AYLA: Ahora seca esas lágrimas porque esa carita linda no combina llorando de tristeza. Vamos a comer que estoy muerta de hambre
REBECA: ¿Muerta?
AYLA: Ah, expresión brasileña
REBECA: Entonces vamos porque yo también estoy "muerta" (reímos y bajamos)
EN EL COMEDOR
AYLA: ¿Vas a ir a tu casa hoy?
REBECA: No, hasta el próximo fin de semana
AYLA: Bien, mira, ¿quieres dar una vuelta conmigo por la ciudad? Quiero conocer el lugar, hacer unas compras y buscar trabajo.
REBECA: ¿Quieres un trabajo?
AYLA: Mucho
REBECA: El socio de mi jefe está necesitando una niñera, ¿te interesa?
AYLA: Claro, amo a los niños (habló emocionada)
REBECA: Bien, voy a intentar hablarle de ti al señor Park. Solo llevo un mes contratada así que no tengo mucha cercanía con él, pero lo voy a intentar.

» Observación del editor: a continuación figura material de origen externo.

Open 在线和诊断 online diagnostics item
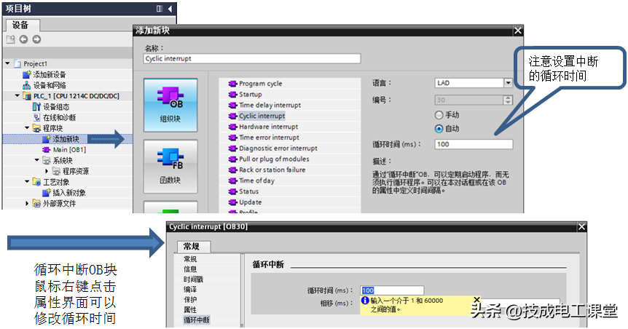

AYLA: Ah no, entonces olvídalo para que no te metas en problemas
REBECA: Nada, tranquila. El señor Park es relajado, en cambio el señor Bianchi es terrible.
AYLA: ¿Él sería mi jefe?
REBECA: Desafortunadamente si
AYLA: Uy, ya me fregaron (reímos)
REBECA: El lunes llevo tu currículo y se lo entrego
AYLA: Y sea lo que Dios quiera. ¡Muchas gracias! (desayunamos)
EN LA MANSIÓN...
PARK: Hola, guapo (habló entrando)
GIORGIO: ¿Pediste permiso para entrar? (habló tranquilo tomando mi café)

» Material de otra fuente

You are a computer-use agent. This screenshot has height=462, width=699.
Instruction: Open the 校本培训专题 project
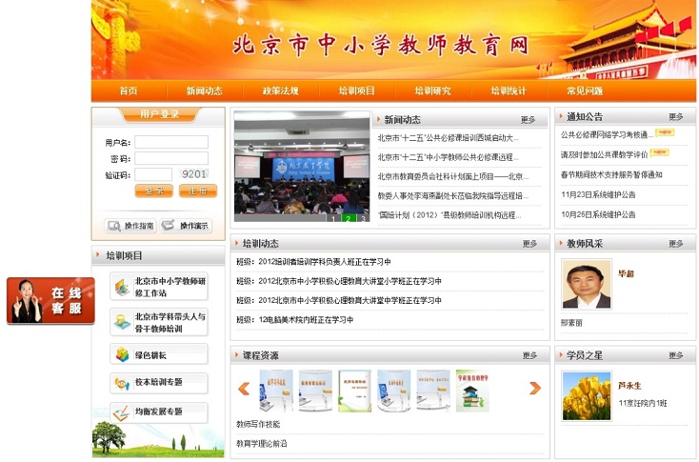(x=158, y=383)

PARK: Yo soy el permiso, mi querido (me siento y tomo café) Tu comida siempre maravillosa, Cris
CRIS: ¡Gracias!
PARK: Cris cocina increíble
GIORGIO: ¿Y a ti no se te escapa ninguna comida gratis, verdad?
PARK: Y tú adoras cuando vengo a comer contigo (sonrió)
GIORGIO: Japonés
PARK: Vete al diablo (reímos)
GIORGIO: Entonces, ¿todo tranquilo?
PARK: Todo en orden, nada diferente. ¿Qué será de nuestro fin de semana?

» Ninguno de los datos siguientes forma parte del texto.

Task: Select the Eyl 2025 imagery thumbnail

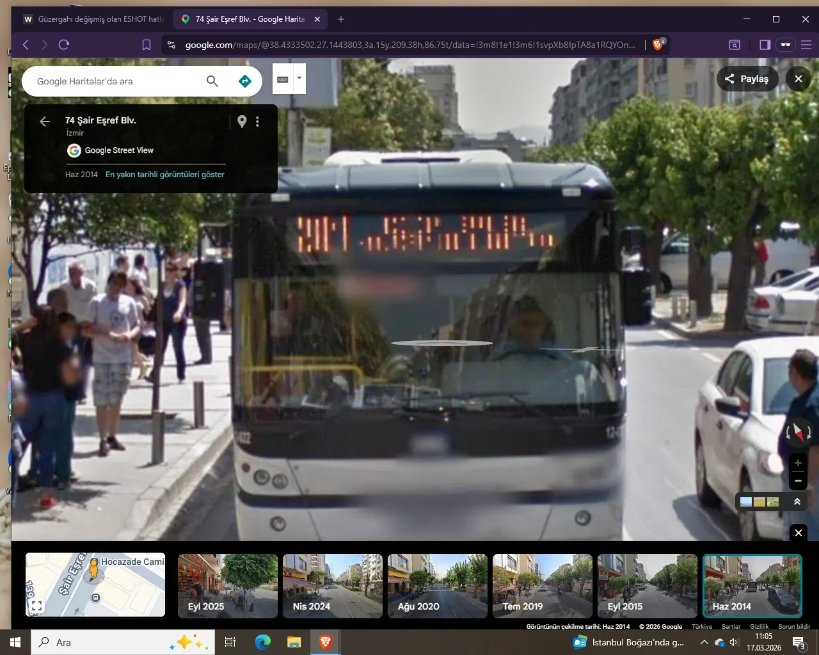Action: coord(228,585)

GIORGIO: Acabo de quedarme viudo y ¿quieres llevarme de fiesta?
PARK: Aunque estuvieras casado ya ibas
GIORGIO: Creo que si necesito salir y distraerme
PARK: Entonces vamos, tranquilo, sin mujeres
GIORGIO: Dale
MARGARETH: Buenos días, queridos
FABIO: Buenos días
PARK: Buenos días, Marg, Fabio...
GIORGIO: Buenos días
MARGARETH: ¿Y mi nieta, Bel?
ISABEL: Todavía durmiendo, Marg
FABIO: ¿Y tú, Giorgio, ya estás siendo un padre para tu hija?
GIORGIO: (lo encaró) Park, vamos al despacho (salgo y él me sigue)
FABIO: Las ganas que tengo de romperle la cara a este muchacho
MARGARETH: Yo también, pero tengamos calma
ISABEL: Se despertó, ¿vamos? (subimos)
EN EL DESPACHO...
PARK: Amigo, estás siendo un tremendo cobarde
GIORGIO: ¿Perdiste el respeto? ¿Quieres una bala en medio de la frente?
PARK: Ya, no vengas que no te tengo miedo. Y estoy diciendo la verdad, ¿qué tiene que ver la niña con tu frustración?
GIORGIO: Ella mató a Vitoria (habló irritado)
PARK: Nadie mató a Vitoria, Giorgio, deja de ser idiota
GIORGIO: Ya basta con ese tema. No quiero romperte la cara con esos ojos rasgados
PARK: Tú adorarías tener estos ojos (parpadeo varias veces)
GIORGIO: Idiota sería un elogio para ti (reímos) ¿Quieres un whisky?
PARK: ¿A esta hora?
GIORGIO: Para calentar... ¿quieres esa porquería o no?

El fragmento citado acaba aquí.